The California Public Utilities Commission agreed Thursday to cut payments to owners of non-residential buildings for energy produced from their solar panels. Apartment owners will also see their credits reduced for the solar used to power their common areas such as hallways and parking lots. Exceptions were made for some low-income housing. The changes apply only to new customers.

The decision is a setback for solar companies struggling with sagging sales as higher interest rates make consumers less willing to finance rooftop solar systems. In addition, California — the biggest solar market — slashed incentives for house installations in April to make sure the costs to run utility grids are shared fairly. 

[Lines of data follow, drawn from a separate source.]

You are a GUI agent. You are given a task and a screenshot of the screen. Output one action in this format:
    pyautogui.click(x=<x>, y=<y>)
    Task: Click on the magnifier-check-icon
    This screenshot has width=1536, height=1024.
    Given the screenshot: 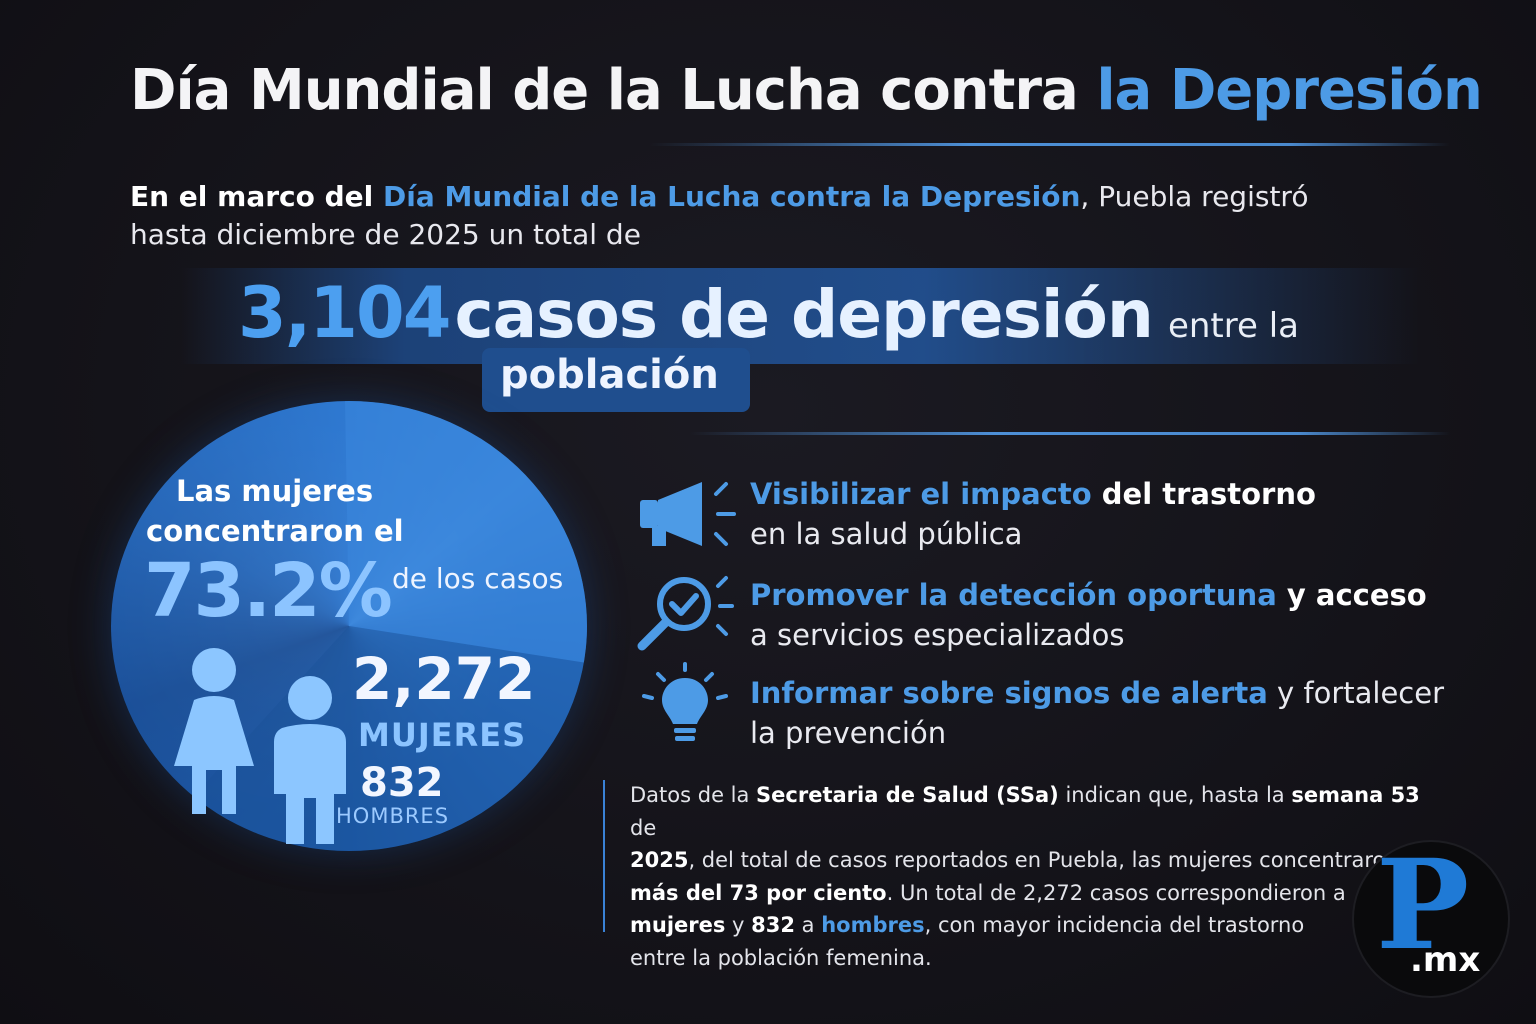 What is the action you would take?
    pyautogui.click(x=686, y=614)
    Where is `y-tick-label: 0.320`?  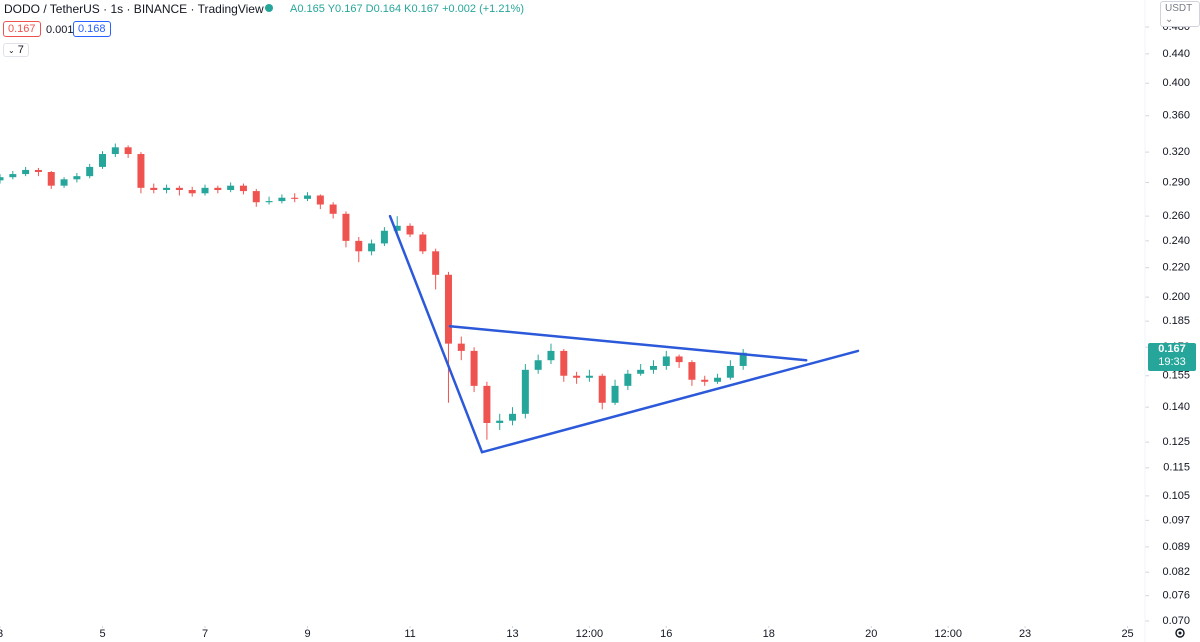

That move has proved devastating for the state’s rooftop solar industry, said Bernadette Del Chiaro, executive director of the California Solar & Storage Association. The trade group said its members reported an 80% drop in sales since the decision and anticipates a loss of about 20% of California’s solar jobs by early next year. 

California regulators said that the new rates for commercial properties will improve price signals that will encourage customers to adopt battery storage and export solar in the evening hours when the grid is most stressed. 

Some of the biggest solar companies in California include Sunrun Inc., SunPower Corp., Sunnova Energy International Inc., Enphase Energy Inc. and SolarEdge Technologies Inc. 

Sunrun, the biggest US rooftop solar company, fell as much as 1.6% in after-market trading before recovering. 

They, along with environmental justice advocates, farmer groups and local housing associations, had voiced opposition to the proposed reductions. Investor owned-utilities largely supported them.